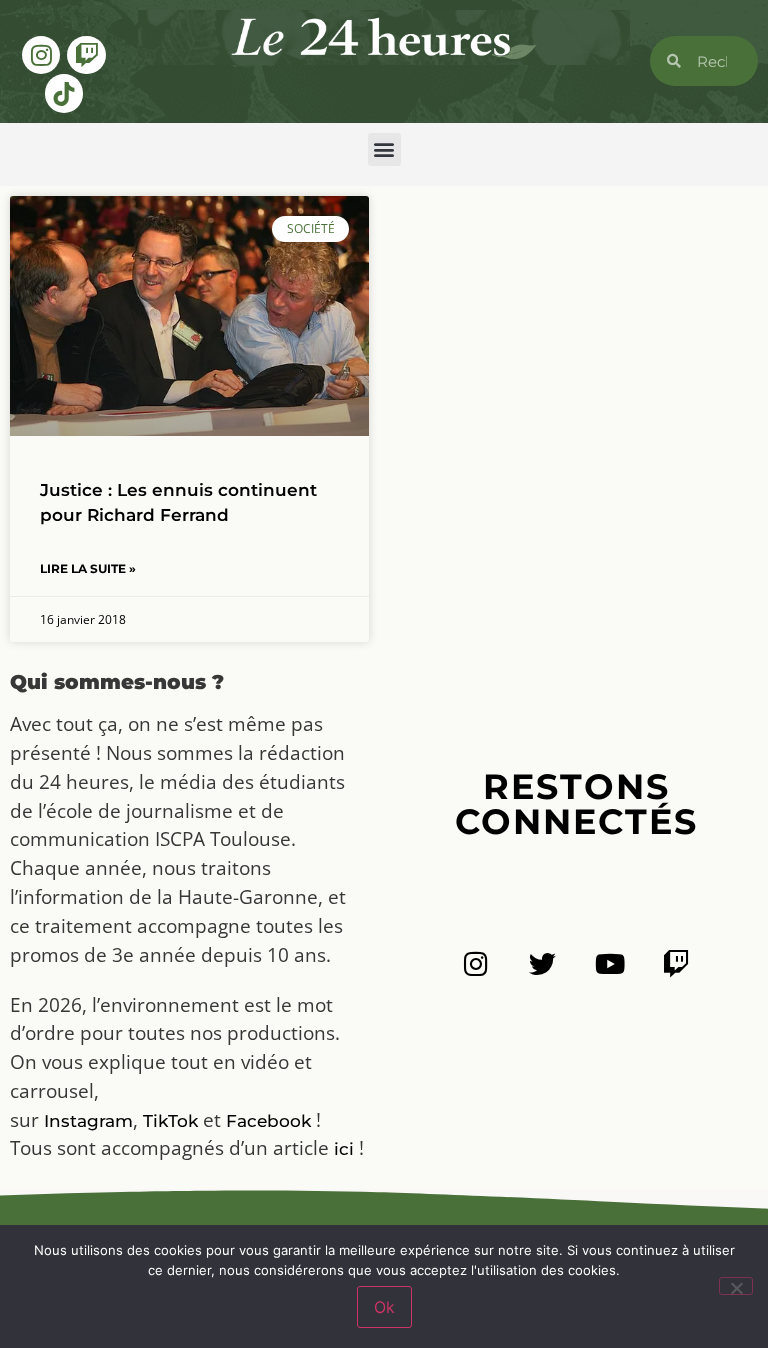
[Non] (736, 1286)
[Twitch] (86, 55)
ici (344, 1149)
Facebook (268, 1121)
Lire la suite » (88, 568)
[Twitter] (542, 963)
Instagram (88, 1121)
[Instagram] (41, 55)
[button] (384, 149)
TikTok (170, 1121)
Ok (384, 1307)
════════════════════
Leave the pictures out and print the whole listing precisely.

> [COMPLETED EXERCISE]:
[Non] (736, 1286)
[Twitch] (86, 55)
ici (344, 1149)
Facebook (268, 1121)
Lire la suite » (88, 568)
[Twitter] (542, 963)
Instagram (88, 1121)
[Instagram] (41, 55)
[button] (384, 149)
TikTok (170, 1121)
Ok (384, 1307)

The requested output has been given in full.